Below are some entries; write out each one of them exactly.

:: EXTRACTED RECORDS

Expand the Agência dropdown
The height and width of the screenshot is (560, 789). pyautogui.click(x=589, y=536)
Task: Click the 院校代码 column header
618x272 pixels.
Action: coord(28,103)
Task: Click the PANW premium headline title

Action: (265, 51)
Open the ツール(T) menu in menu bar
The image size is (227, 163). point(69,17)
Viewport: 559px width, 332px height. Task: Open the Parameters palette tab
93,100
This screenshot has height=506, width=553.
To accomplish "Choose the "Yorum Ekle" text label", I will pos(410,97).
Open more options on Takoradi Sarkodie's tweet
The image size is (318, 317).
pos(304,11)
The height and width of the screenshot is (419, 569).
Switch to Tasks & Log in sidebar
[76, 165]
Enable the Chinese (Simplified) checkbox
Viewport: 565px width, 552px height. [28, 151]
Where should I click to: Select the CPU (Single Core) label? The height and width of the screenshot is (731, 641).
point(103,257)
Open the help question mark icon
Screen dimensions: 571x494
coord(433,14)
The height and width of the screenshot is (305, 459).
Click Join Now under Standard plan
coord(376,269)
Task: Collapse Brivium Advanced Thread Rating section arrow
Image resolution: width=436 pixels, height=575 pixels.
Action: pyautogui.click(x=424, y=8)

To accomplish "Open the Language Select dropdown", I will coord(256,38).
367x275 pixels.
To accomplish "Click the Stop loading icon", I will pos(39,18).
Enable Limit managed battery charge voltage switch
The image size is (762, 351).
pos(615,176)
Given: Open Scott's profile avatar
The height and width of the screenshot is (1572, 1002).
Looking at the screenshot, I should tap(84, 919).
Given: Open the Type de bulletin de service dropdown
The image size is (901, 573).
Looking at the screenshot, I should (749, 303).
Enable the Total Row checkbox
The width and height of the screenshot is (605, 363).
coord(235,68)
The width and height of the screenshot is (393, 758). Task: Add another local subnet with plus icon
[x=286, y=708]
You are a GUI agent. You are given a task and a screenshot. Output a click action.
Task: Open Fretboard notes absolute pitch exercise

::::

> TASK SOLUTION:
Expand the Agência dropdown
The height and width of the screenshot is (560, 789). pyautogui.click(x=589, y=536)
Task: Click the 院校代码 column header
618x272 pixels.
Action: coord(28,103)
Task: Click the PANW premium headline title

Action: (265, 51)
Open the ツール(T) menu in menu bar
The image size is (227, 163). point(69,17)
Viewport: 559px width, 332px height. Task: Open the Parameters palette tab
93,100
This screenshot has height=506, width=553.
To accomplish "Choose the "Yorum Ekle" text label", I will pos(410,97).
Open more options on Takoradi Sarkodie's tweet
The image size is (318, 317).
pos(304,11)
The height and width of the screenshot is (419, 569).
Switch to Tasks & Log in sidebar
[76, 165]
Enable the Chinese (Simplified) checkbox
Viewport: 565px width, 552px height. [28, 151]
Where should I click to: Select the CPU (Single Core) label? The height and width of the screenshot is (731, 641).
point(103,257)
Open the help question mark icon
Screen dimensions: 571x494
coord(433,14)
The height and width of the screenshot is (305, 459).
Click Join Now under Standard plan
coord(376,269)
Task: Collapse Brivium Advanced Thread Rating section arrow
Image resolution: width=436 pixels, height=575 pixels.
Action: pyautogui.click(x=424, y=8)

To accomplish "Open the Language Select dropdown", I will coord(256,38).
367x275 pixels.
To accomplish "Click the Stop loading icon", I will pos(39,18).
Enable Limit managed battery charge voltage switch
The image size is (762, 351).
pos(615,176)
Given: Open Scott's profile avatar
The height and width of the screenshot is (1572, 1002).
Looking at the screenshot, I should tap(84, 919).
Given: Open the Type de bulletin de service dropdown
The image size is (901, 573).
Looking at the screenshot, I should (749, 303).
Enable the Total Row checkbox
The width and height of the screenshot is (605, 363).
coord(235,68)
The width and height of the screenshot is (393, 758). Task: Add another local subnet with plus icon
[x=286, y=708]
You are a GUI agent. You are given a task and a screenshot. Output a click action.
Task: Open Fretboard notes absolute pitch exercise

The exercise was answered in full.